[QUESTIONS]
**1)** According to the parliamentary reply on Orkambi below, when did the European Medicines Agency license the drug?
**2)** Continue the parliamentary reply on Orkambi below from its final sentence.

[PASSAGE FOR REVIEW]
•••••

DÁIL QUESTION addressed to the Minister of State at the Department of Health (Kathleen Lynch) Orkambi for treatment of Cystic Fibrosis
To ask the Minister for Health to fast track the approval of the new drug Orkambi for the treatment of Cystic Fibrosis; and if he will make a statement on the matter.
I am aware that there is a lot of concern and worry among cystic fibrosis (CF) sufferers, and families of children who have CF, about the current debate on the cost and availability of this medicine.
Orkambi (lumacaftor/ivacaftor) is a combination drug for the treatment of CF in patients with two copies of a specific CF gene mutation. The drug was licensed by the U.S. Food and Drug Administration in July 2015 and by the European Medicines Agency in November 2015. To date, it has not been approved for reimbursement by any public health service in Europe.
Each country has its own process for approval. The Irish process is laid down in law in the Health (Pricing and Supply of Medical Goods) Act 2013. Under this law, the HSE has statutory responsibility for decisions on pricing and reimbursement of medicinal products under the community drug schemes in accordance with the provisions of the law. It is appropriate that these should not be political decisions and that a scientific and evidence based approach is taken to determine the extent to which patients would benefit from treatment with expensive new drugs.

•••••

[AVAILABLE DATA]
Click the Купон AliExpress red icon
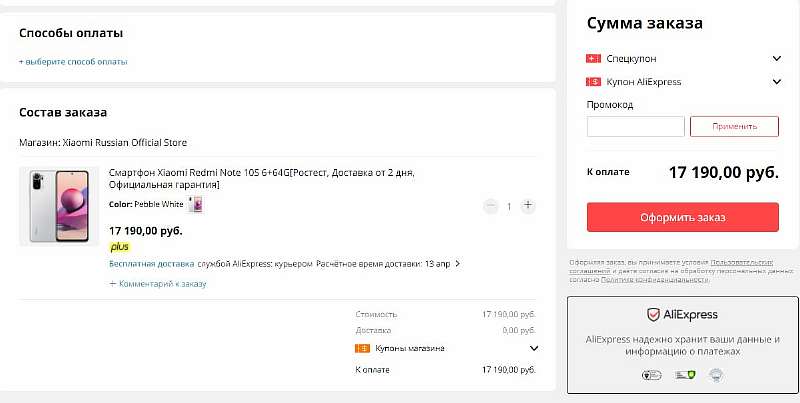The width and height of the screenshot is (800, 403). point(593,82)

•••••

[SET OF ANSWERS]
**1)** November 2015

**2)**
Prior to reimbursing any medicine, the HSE considers a range of statutory criteria, including clinical need, cost-effectiveness, and the resources available to the HSE. The process for approval of high-tech new drugs in Ireland involves three steps. The first step involves a Rapid Review, which has been completed. The second involves a full Health Technology Assessment by the National Centre for Pharmacoeconomics (NCPE). This expert assessment is scientific and objective and will evaluate whether the claims being made about the benefits of a new drug are valid, and to what extent, in terms of its impact on life expectancy, quality of life, reducing hospital admissions, reduced need for transplants etc. The NCPE will also consider which patient groups might benefit, how the drug compares with existing treatments and if it is cost-effective at the price being sought by the manufacturer. The Minister for Health has requested that the NCPE expedite this part of the process. The Centre hopes to be in a position to issue its recommendation to the HSE in early June, and the HSE may then engage in price negotiations with the manufacturer.
The process being followed is the same as that for other CF drugs like Kalydeco (ivacaftor), new drugs to treat cancer and other rare diseases. Orkambi will be treated in the same way as these were, and has to be, under the law. This process is designed to secure the best value for the HSE, and the savings that accrue from this process can be used to fund other health service developments, for example isolation rooms for CF and cancer patients, better ambulance services, home supports for the elderly and safer maternity services.
I hope that it will be possible for Orkambi to be approved for patients who will benefit from it, and at a fair price, but it must go through the normal approval procedure first, like all other high-tech medicines.